Defending rights with a shield
Child Human Rights Defenders to travel to Geneva
Every good superhero needs a shield, and that’s just what a group of young Scottish Human Rights Defenders have taken to Geneva this week.
The 12 children – who are from Tranent in East Lothian and aged 11-13 – have helped involve 200 more children across Scotland to explore and present their views of defending human rights.
They also helped the children look at what they need from adults so they feel able to act as rights defenders, and so they’re all protected when they do.
A year of Human Rights Defenders
To celebrate, the UN Committee on the Rights of the Child has chosen Children as Human Rights Defenders as the theme for its Day of General Discussion (DGD) in September 2018.
People of any age act as Human Rights Defenders when they promote or protect human rights, whether they do so alone or with others. But children and young people aren’t always recognised as defending human rights or supported so that they can, and this DGD aims to come up with ways that this can change.
Preparing for the DGD
Children from Scotland travelling to Geneva
Children from Scotland who are Members of Children’s Parliament (MCPs) have been involved in the runup to the DGD. Two of them – Hannah and Cameron – travelled to Geneva earlier this year to help the UN plan the day. They were the only children from the UK represented, working alongside children from across the world.
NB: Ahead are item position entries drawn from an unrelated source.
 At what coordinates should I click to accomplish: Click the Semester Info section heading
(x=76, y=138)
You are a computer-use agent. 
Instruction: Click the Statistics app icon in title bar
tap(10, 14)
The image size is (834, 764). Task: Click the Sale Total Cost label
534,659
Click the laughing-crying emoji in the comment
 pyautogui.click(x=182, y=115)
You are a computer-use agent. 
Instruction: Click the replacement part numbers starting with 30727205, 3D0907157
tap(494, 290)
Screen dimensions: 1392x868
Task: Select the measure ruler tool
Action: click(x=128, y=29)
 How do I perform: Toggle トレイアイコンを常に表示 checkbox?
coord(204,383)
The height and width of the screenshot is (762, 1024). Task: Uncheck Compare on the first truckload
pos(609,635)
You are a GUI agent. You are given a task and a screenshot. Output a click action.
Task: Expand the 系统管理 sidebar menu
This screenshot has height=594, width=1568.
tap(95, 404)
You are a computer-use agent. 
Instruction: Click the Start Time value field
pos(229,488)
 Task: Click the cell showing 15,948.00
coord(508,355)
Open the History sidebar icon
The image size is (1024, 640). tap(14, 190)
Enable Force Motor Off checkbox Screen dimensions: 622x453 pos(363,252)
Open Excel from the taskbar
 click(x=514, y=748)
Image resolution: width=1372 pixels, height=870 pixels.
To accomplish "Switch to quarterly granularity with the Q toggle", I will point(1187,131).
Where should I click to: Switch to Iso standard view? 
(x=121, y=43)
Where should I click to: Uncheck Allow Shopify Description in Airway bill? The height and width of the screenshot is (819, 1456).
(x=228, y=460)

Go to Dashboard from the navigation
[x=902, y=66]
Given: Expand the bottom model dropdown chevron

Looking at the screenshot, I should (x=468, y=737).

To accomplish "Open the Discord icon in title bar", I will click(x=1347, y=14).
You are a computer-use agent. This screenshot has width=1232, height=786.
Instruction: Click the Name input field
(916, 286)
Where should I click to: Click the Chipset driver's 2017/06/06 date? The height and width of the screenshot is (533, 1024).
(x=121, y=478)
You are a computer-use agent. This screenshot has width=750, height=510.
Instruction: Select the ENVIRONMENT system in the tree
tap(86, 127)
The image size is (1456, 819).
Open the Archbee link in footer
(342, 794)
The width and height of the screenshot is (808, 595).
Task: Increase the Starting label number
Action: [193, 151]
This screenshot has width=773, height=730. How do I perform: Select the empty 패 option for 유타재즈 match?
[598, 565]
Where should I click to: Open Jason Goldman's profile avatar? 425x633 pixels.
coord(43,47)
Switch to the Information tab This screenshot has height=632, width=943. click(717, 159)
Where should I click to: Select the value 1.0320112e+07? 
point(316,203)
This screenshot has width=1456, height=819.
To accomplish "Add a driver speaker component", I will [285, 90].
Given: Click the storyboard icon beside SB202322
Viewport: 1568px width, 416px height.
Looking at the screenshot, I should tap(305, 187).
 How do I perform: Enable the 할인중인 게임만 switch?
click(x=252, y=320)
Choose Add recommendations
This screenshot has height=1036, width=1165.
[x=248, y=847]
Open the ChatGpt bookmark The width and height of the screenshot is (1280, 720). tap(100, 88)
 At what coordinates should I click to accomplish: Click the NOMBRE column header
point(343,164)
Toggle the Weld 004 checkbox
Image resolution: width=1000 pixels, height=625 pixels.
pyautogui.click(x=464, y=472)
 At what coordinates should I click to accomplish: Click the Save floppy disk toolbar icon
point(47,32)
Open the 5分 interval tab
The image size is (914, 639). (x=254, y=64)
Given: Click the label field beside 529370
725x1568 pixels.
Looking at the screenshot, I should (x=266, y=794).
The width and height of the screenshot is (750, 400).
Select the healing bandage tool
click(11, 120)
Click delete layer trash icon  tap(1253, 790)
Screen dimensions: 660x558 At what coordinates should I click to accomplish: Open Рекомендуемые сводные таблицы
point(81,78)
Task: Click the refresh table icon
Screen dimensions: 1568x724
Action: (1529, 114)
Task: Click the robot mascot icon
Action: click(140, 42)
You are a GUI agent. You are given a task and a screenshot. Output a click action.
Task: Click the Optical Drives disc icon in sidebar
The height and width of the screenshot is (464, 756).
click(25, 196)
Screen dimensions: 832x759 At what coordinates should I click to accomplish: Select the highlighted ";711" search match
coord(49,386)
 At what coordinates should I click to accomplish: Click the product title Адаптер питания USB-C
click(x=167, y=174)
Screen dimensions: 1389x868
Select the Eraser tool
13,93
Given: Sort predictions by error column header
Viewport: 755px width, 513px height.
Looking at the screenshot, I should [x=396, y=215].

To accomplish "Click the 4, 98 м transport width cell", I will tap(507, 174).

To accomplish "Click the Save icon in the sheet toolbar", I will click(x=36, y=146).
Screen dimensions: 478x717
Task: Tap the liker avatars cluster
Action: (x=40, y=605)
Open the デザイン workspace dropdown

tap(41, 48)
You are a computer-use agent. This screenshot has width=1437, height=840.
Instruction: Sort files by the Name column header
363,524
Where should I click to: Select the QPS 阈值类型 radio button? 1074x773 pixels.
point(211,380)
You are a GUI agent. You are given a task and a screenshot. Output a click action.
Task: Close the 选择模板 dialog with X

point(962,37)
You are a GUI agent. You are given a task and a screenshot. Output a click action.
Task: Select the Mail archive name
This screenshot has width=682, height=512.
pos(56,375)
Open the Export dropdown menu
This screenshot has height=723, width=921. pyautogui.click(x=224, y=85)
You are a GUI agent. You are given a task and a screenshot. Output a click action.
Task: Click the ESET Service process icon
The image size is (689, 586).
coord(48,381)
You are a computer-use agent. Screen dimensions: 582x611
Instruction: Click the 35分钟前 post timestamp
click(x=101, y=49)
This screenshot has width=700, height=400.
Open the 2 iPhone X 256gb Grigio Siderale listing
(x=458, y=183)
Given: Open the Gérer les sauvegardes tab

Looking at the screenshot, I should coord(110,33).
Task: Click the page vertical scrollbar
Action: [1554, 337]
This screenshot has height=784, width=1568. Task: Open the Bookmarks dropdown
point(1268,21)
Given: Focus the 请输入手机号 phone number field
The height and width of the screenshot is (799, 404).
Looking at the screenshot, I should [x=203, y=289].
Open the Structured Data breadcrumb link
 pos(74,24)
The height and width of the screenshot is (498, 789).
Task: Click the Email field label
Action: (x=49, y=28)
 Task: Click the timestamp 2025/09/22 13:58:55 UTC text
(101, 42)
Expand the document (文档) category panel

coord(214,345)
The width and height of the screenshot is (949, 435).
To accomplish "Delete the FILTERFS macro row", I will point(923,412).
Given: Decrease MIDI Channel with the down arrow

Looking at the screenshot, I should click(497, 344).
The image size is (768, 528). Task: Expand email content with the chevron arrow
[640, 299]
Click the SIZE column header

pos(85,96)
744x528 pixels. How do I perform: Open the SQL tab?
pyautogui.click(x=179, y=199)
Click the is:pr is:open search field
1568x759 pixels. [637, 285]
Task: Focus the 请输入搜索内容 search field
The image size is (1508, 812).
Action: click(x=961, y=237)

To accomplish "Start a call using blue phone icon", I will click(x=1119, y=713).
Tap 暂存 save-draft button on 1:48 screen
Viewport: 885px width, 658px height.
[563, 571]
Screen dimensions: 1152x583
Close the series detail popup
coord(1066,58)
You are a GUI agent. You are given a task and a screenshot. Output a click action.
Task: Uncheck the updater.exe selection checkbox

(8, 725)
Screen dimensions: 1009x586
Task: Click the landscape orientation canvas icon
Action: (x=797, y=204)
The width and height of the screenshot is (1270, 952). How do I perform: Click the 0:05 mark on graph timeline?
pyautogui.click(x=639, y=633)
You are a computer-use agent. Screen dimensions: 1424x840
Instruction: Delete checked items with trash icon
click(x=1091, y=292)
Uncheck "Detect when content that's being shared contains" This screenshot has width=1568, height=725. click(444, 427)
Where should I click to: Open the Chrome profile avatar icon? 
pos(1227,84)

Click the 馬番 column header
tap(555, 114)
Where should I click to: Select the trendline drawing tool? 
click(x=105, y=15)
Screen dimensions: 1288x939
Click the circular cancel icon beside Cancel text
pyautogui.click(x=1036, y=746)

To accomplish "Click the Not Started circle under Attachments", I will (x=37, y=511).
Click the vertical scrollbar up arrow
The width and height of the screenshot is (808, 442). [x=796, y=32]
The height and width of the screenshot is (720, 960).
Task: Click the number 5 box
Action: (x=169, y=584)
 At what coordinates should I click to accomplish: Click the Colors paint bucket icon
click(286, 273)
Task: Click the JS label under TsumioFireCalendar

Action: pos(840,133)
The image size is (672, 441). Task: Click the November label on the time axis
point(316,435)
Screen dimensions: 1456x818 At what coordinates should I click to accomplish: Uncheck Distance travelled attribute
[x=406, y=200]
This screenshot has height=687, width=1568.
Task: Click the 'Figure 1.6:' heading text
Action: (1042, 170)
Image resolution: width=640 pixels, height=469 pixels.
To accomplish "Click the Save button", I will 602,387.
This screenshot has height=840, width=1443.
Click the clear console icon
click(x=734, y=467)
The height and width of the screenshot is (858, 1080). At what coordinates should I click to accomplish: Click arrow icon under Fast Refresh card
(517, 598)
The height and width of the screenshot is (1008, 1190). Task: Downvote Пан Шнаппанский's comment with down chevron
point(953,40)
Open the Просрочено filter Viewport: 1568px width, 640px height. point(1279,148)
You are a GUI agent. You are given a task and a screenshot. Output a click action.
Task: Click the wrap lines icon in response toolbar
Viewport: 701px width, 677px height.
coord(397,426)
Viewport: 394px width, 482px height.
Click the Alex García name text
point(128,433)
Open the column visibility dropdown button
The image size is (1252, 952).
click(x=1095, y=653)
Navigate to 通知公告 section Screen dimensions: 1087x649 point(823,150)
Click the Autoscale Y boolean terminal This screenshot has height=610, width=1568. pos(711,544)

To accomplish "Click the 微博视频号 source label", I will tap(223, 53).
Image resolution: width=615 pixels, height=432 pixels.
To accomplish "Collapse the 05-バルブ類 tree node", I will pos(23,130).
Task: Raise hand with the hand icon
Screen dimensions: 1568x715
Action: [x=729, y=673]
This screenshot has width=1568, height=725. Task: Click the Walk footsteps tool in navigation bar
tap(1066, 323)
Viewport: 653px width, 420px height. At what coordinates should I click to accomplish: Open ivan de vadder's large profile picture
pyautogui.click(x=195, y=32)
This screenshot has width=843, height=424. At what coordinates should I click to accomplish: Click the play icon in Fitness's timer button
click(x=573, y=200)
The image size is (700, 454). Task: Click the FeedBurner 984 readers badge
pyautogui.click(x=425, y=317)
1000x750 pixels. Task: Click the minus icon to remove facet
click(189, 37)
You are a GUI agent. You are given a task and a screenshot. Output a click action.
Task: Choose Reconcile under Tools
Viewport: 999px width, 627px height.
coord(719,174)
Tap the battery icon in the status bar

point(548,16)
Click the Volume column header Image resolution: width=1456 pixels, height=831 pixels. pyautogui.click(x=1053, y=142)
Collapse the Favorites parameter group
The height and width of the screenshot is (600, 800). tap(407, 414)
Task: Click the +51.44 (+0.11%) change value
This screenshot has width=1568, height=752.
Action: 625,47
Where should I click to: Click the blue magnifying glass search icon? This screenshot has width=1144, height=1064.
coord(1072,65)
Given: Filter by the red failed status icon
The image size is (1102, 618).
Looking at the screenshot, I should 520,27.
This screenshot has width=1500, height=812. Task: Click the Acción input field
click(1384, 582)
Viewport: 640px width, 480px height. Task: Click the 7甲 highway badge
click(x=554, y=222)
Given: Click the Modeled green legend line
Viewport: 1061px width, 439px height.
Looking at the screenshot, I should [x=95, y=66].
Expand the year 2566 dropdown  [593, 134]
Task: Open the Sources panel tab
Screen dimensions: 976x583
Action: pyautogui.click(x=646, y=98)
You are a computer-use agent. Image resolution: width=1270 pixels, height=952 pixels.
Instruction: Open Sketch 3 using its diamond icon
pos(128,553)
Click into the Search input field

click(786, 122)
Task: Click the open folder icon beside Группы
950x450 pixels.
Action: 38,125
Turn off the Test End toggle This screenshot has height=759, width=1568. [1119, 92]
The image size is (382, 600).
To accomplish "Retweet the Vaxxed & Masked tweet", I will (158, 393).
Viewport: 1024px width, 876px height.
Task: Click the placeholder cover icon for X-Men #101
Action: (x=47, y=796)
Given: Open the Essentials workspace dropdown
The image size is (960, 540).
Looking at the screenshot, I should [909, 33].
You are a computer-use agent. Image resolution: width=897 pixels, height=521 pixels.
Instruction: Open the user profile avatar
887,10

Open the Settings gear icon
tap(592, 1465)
Together with 10 other MCPs, Hannah and Cameron have created a set of five giant papier-maché shields reflecting five human rights themes that children across Scotland feel are most significant, including the importance of play, learning, diversity, safety and love.
The shields are now being presented to the United Nations in Geneva and are on display until the end of the month.
And the MCPs will be in Geneva for the discussion day, representing the views of children from across Scotland on the global stage.
Just before heading to Geneva, Hannah said:
“Don’t be afraid to speak up and defend what’s important to you. We need to look after rights and make sure that they are always there for every child, every human.”
Another of the young participants, Dylan, explained why he thinks being a Human Rights Defender is important:
“Children as Human Rights Defenders is a great theme for the DGD as adults don’t always know what’s important in our world.
“If someone is being bullied, I speak up. If rights are not being respected, I fix that problem.”
Children & Young People’s Commissioner Bruce Adamson, said:
“People often think of adults in faraway places when they hear the term human rights defender, but children and young people in communities across Scotland are making a difference by defending their rights and the rights of others— and we should recognise and celebrate their important work.
“It is my role to ensure that children are supported and protected when they challenge and speak truth to power. Children don’t have the same political or economic power as adults and are often excluded from decision making, yet we see children and young people from across Scotland changing lives as human rights defenders on a local, national and international level.”